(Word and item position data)

++++++++++++++++++++

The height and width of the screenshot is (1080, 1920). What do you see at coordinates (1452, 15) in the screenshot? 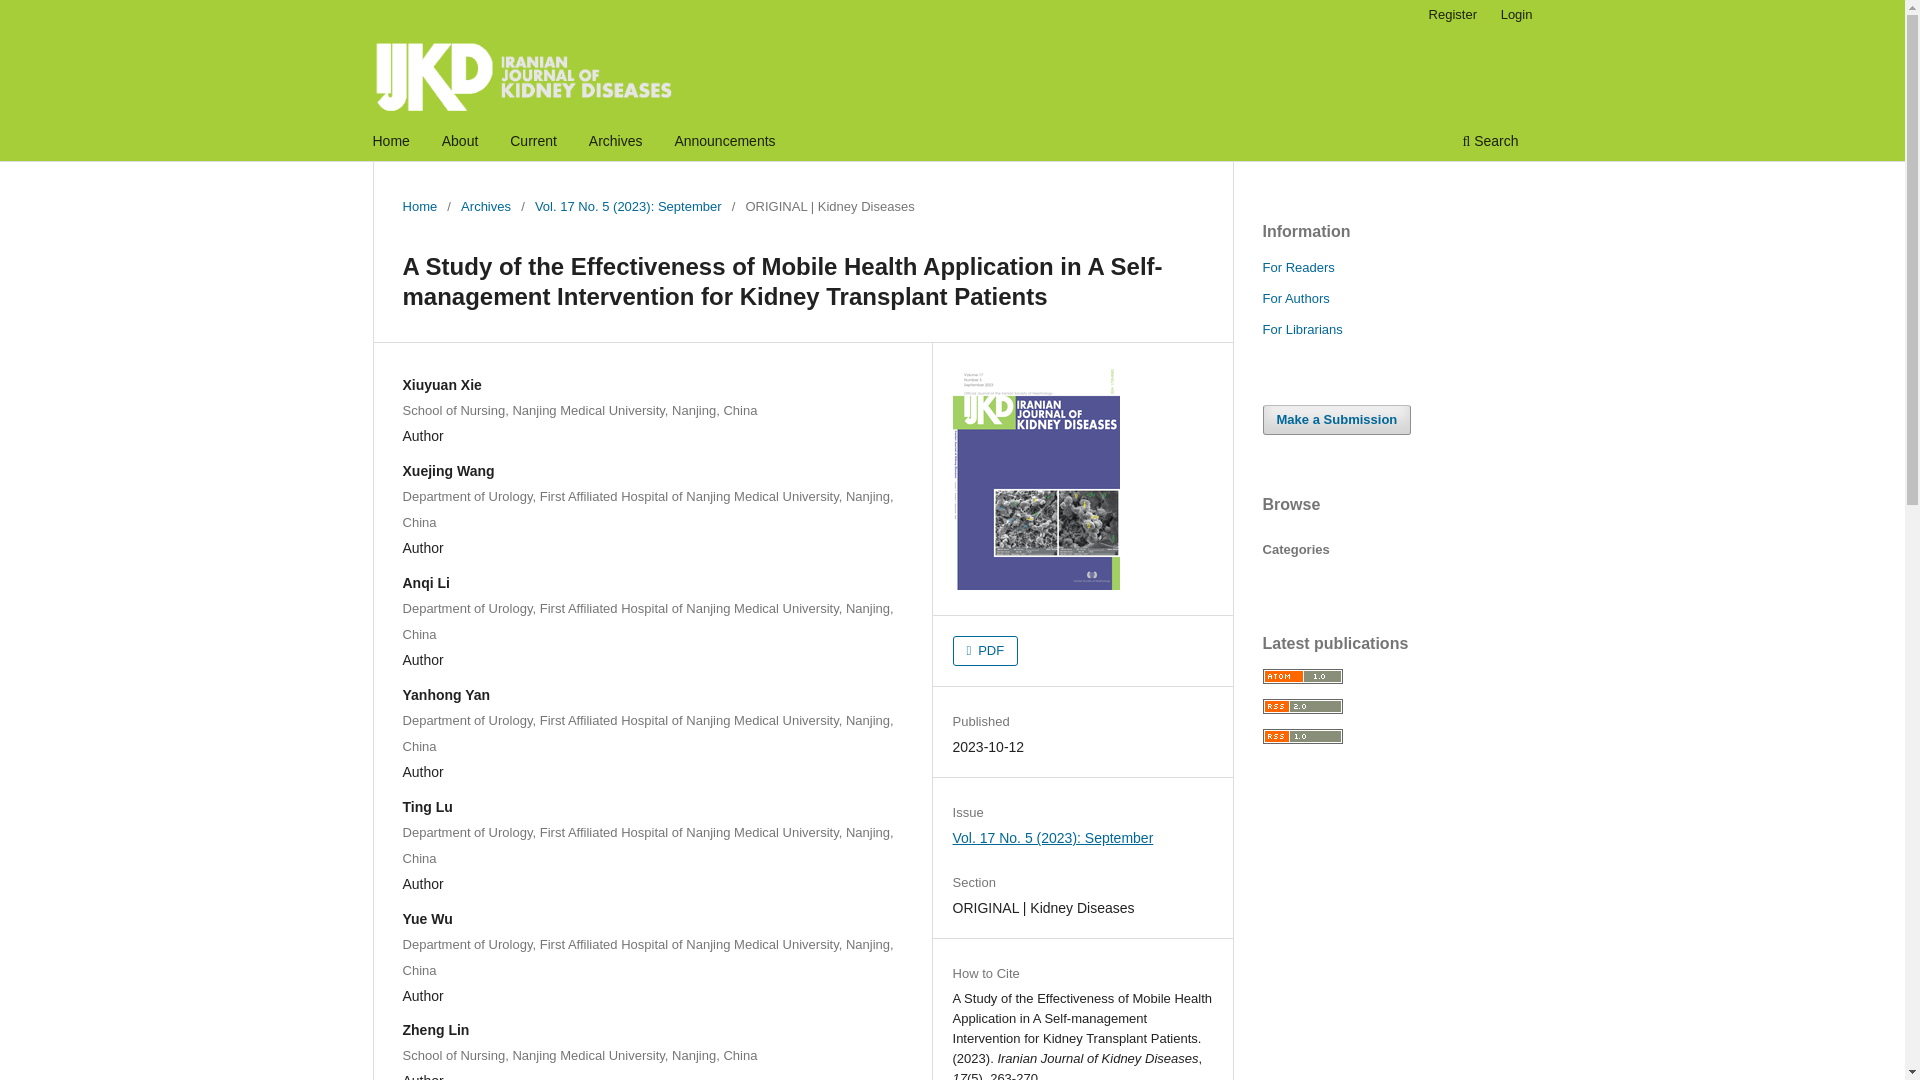
I see `Register` at bounding box center [1452, 15].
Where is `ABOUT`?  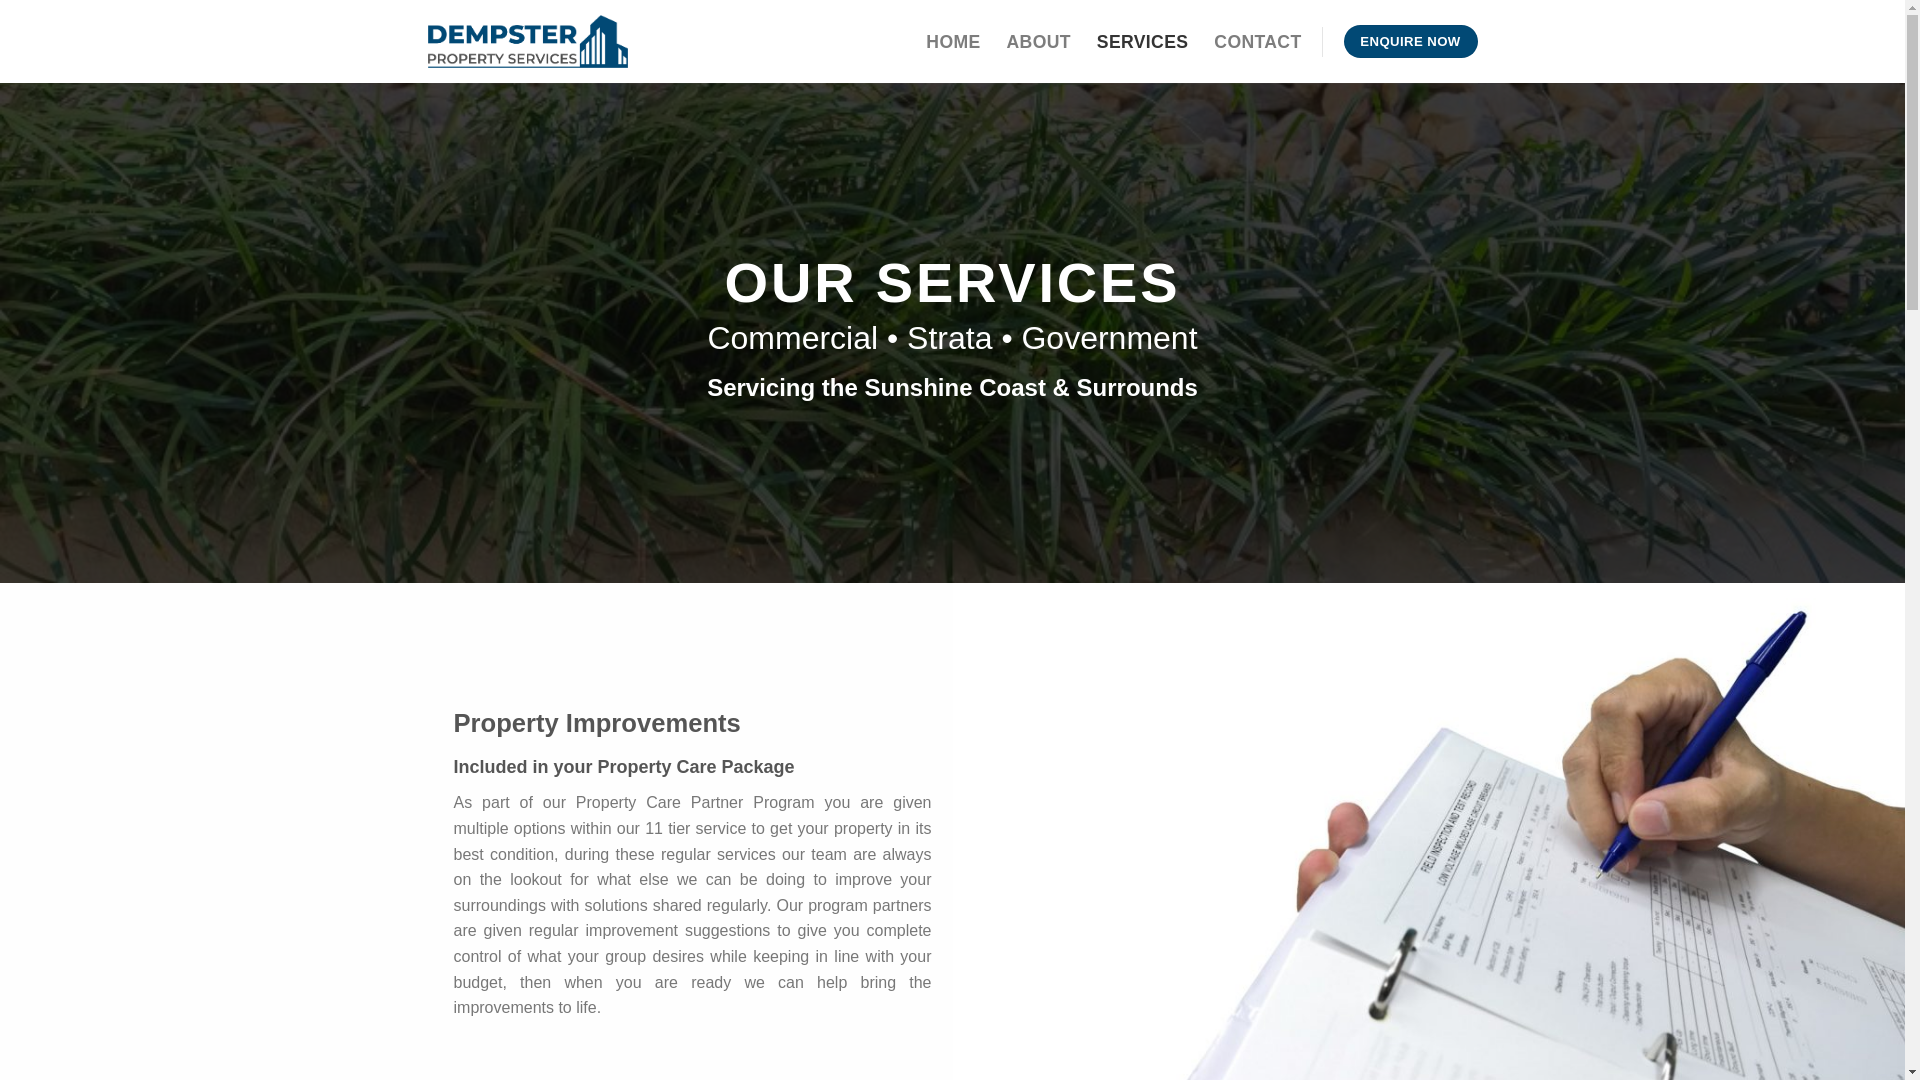
ABOUT is located at coordinates (1039, 42).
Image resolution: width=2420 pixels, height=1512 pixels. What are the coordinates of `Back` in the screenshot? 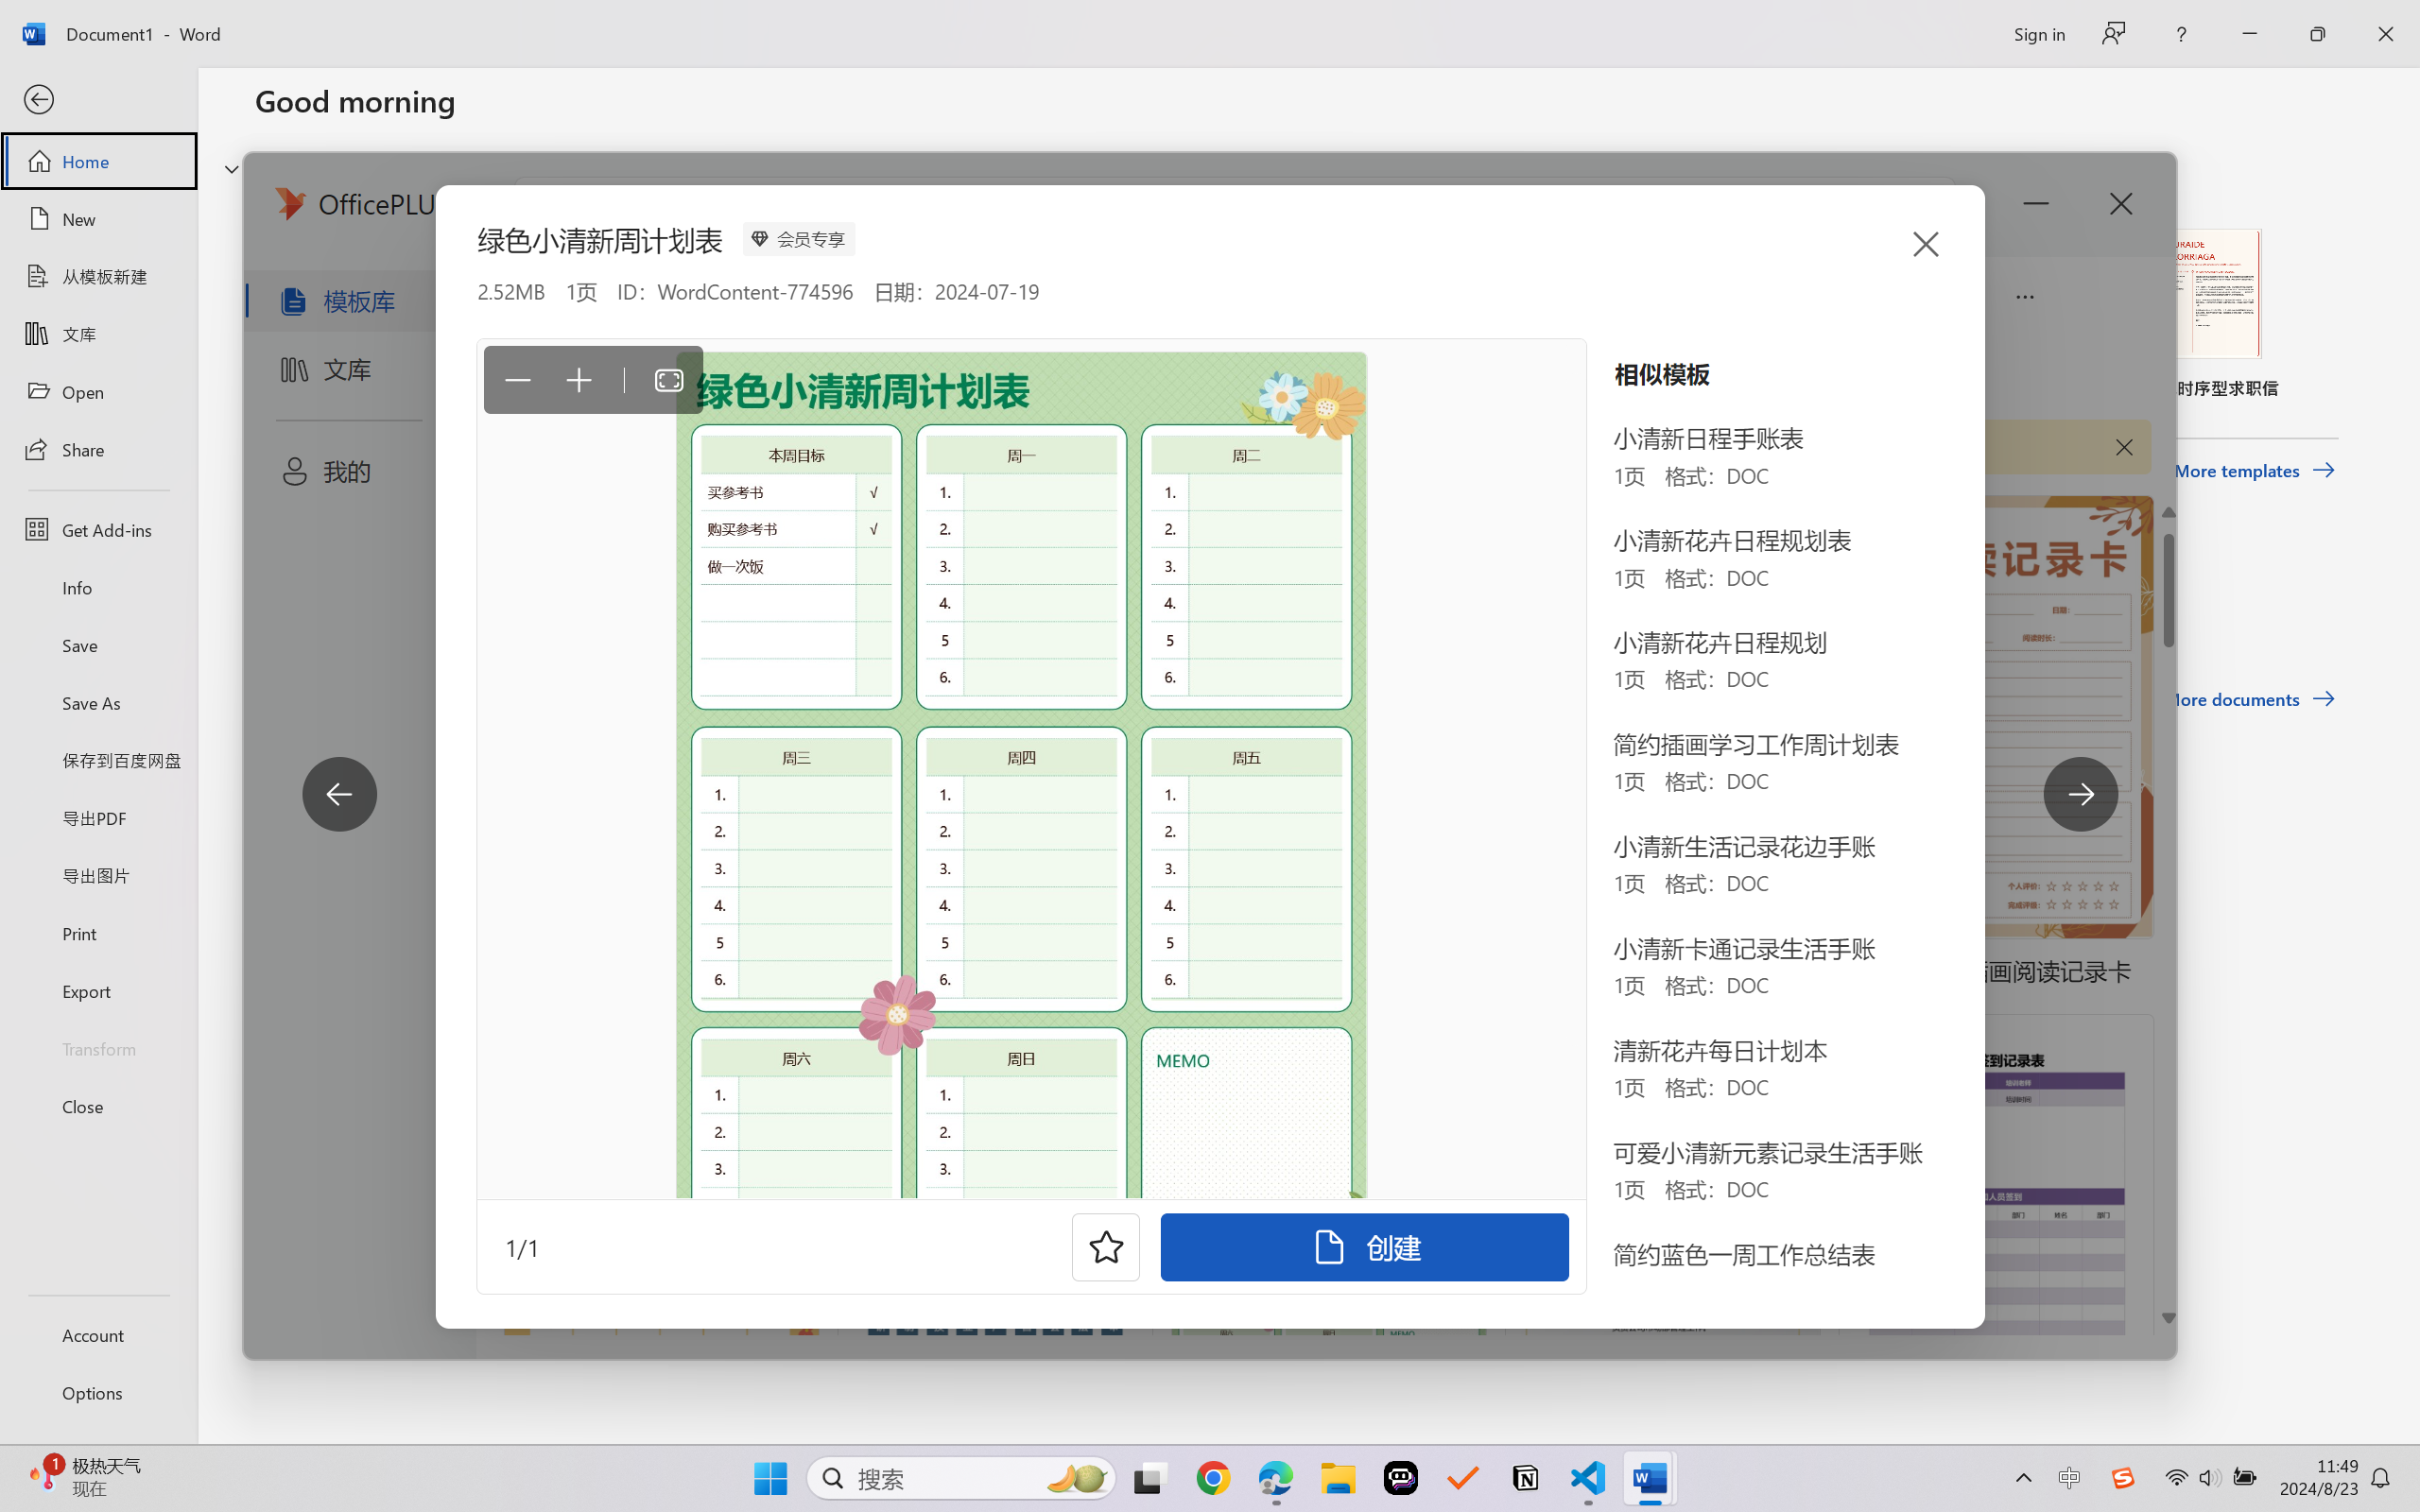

++++++++++++++++++++

Your instructions: Write out all of the data above word for word, leaving the pictures out of your answer.

Exercise response:
The height and width of the screenshot is (1080, 1920). What do you see at coordinates (1452, 15) in the screenshot? 
I see `Register` at bounding box center [1452, 15].
Where is `ABOUT`?  
ABOUT is located at coordinates (1039, 42).
Image resolution: width=2420 pixels, height=1512 pixels. What are the coordinates of `Back` in the screenshot? 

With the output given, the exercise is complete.